The museum has announced model-actress Ashley Graham and sculptor and performance artist Raúl de Nieves as this year’s pre-Art Party dinner co-chairs. There will be a dinner followed by the larger Art Party which will include a special performance by Young Paris, the newest signee to Jay Z’s Roc Nation.
Following the performance, Whitney Art Party co-chairs and guests will take over the museum’s ground floor at the Kenneth C. Griffin Hall for cocktails and a DJ set by The Misshapes. Art Party Co-Chairs include Zosia Mamet, Laura Kim, Fernando Garcia, Michael Carl, and Micaela Erlanger.
Visitors are encouraged to peruse the fall exhibitions, which will be on view for the duration of the evening: Laura Owens, Jimmie Durham: At the Center of the World, Toyin Ojih Odutola: To Wander Determined, An Incomplete History of Protest: Selections from the Whitney’s Collection, 1940-2017 and Where We Are: Selections from the Whitney’s Collection, 1900–1960.
Proceeds from the Art Party will provide critical support to the renowned Independent Study Program, one of the country’s leading post-graduate programs in studio art and curatorial or critical studies.
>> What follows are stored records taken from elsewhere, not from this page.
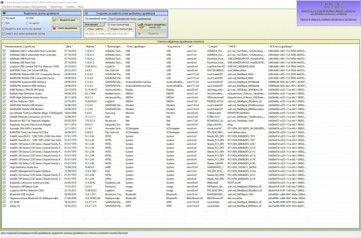Open the 'Тип резервной копии' dropdown
361x238 pixels.
pos(164,18)
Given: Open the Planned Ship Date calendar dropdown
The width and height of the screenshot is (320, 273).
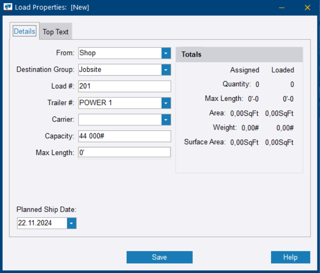Looking at the screenshot, I should (72, 223).
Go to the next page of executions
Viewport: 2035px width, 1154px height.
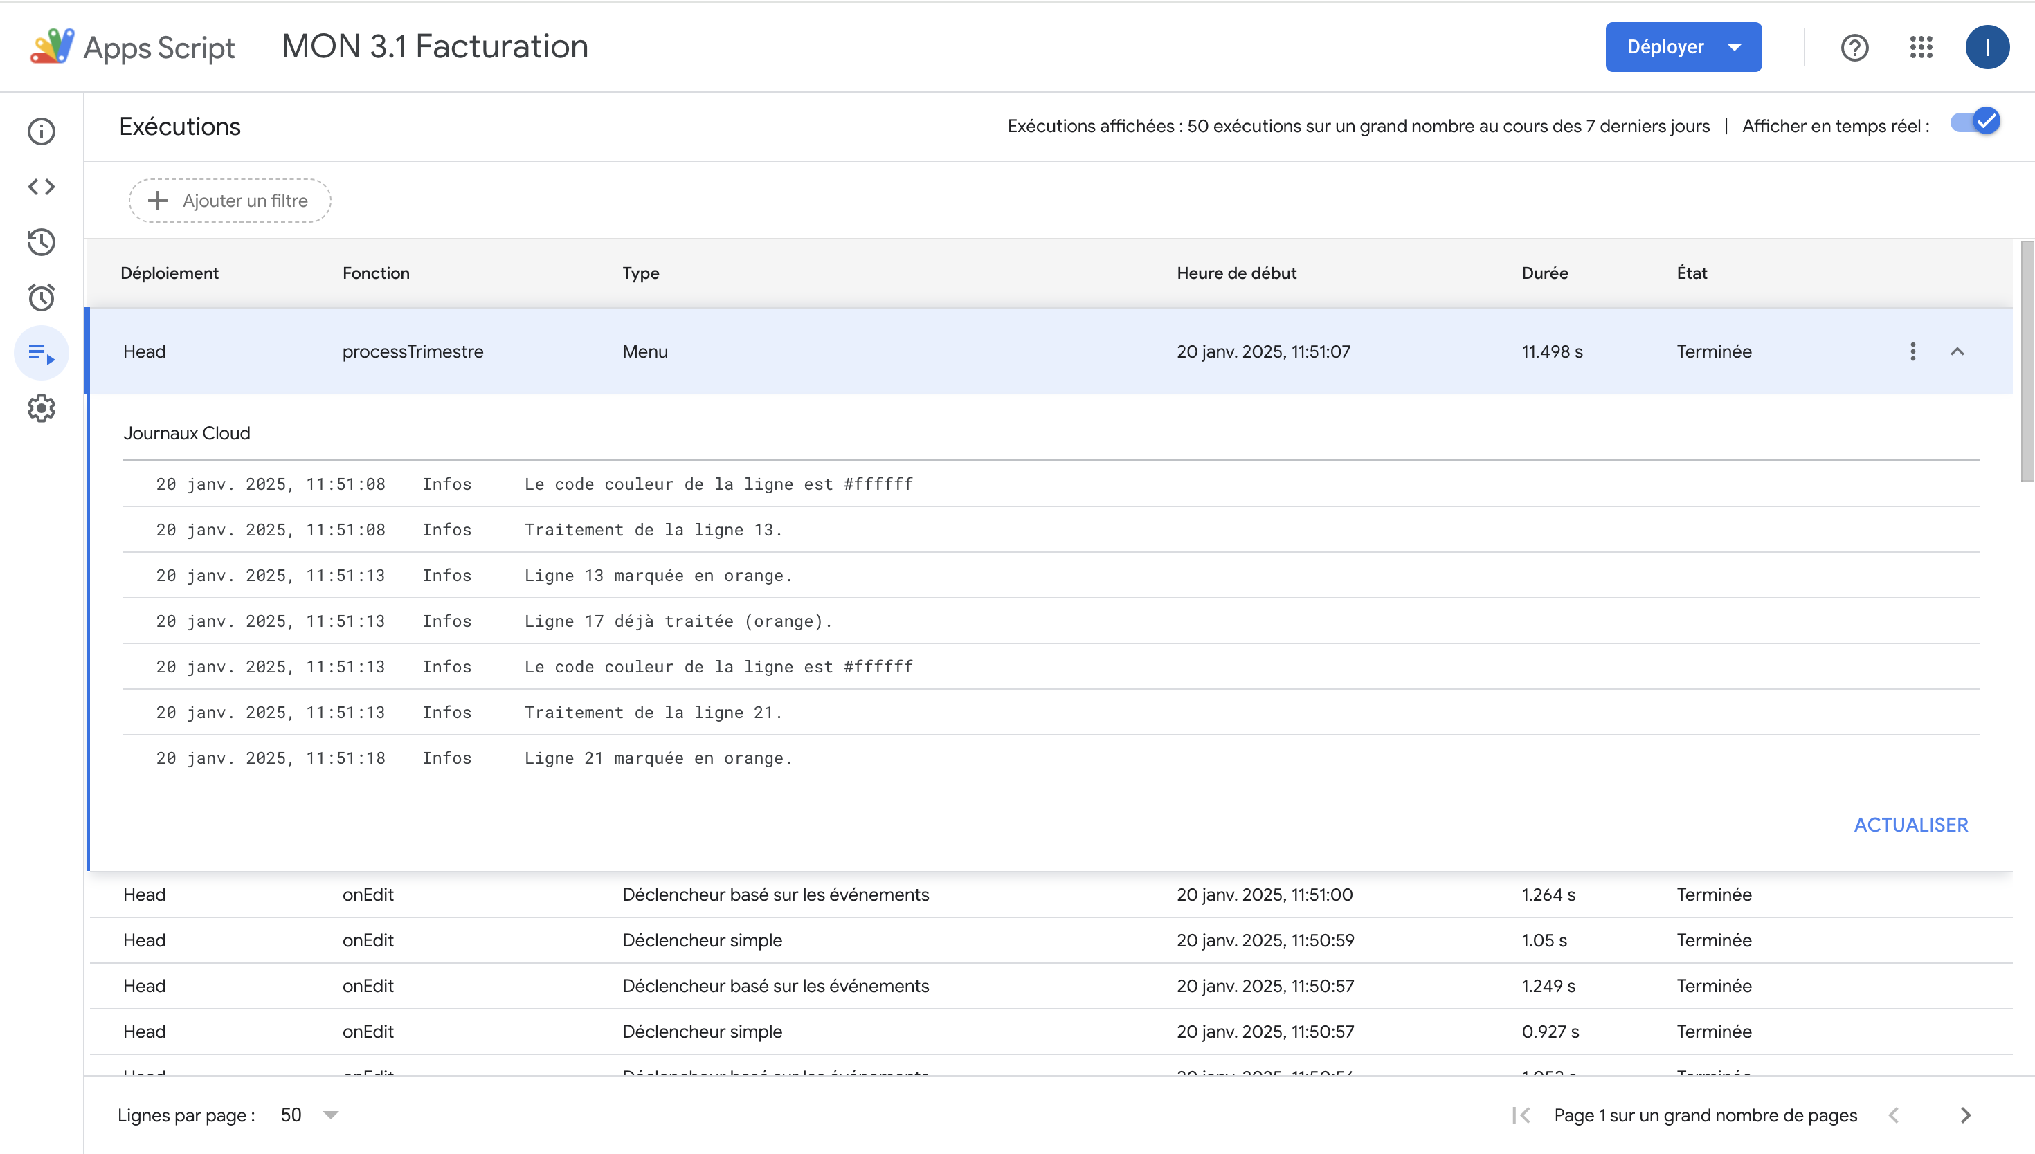1965,1115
The program is at the heart of the Whitney’s mission to support living artists throughout their careers.
ABOUT THE WHITNEY
The Whitney Museum of American Art, founded in 1930 and opened in 1931 by the artist and philanthropist Gertrude Vanderbilt Whitney (1875-1942), houses the foremost collection of American art from the twentieth and twenty-first centuries. Mrs. Whitney, an early and ardent supporter of modern American art, nurtured groundbreaking artists at a time when audiences were still largely preoccupied with the Old Masters. From her vision arose the Whitney Museum of American Art, which has been championing the best art of the United States for eighty-five years. The core of the Whitney’s mission is to collect, preserve, interpret, and exhibit American art of our time and serve a wide variety of audiences in celebration of the complexity and diversity of art and culture in the United States. Through this mission and a steadfast commitment to artists themselves, the Whitney has long been a powerful force in support of modern and contemporary art and continues to help define what is innovative and influential in American art today.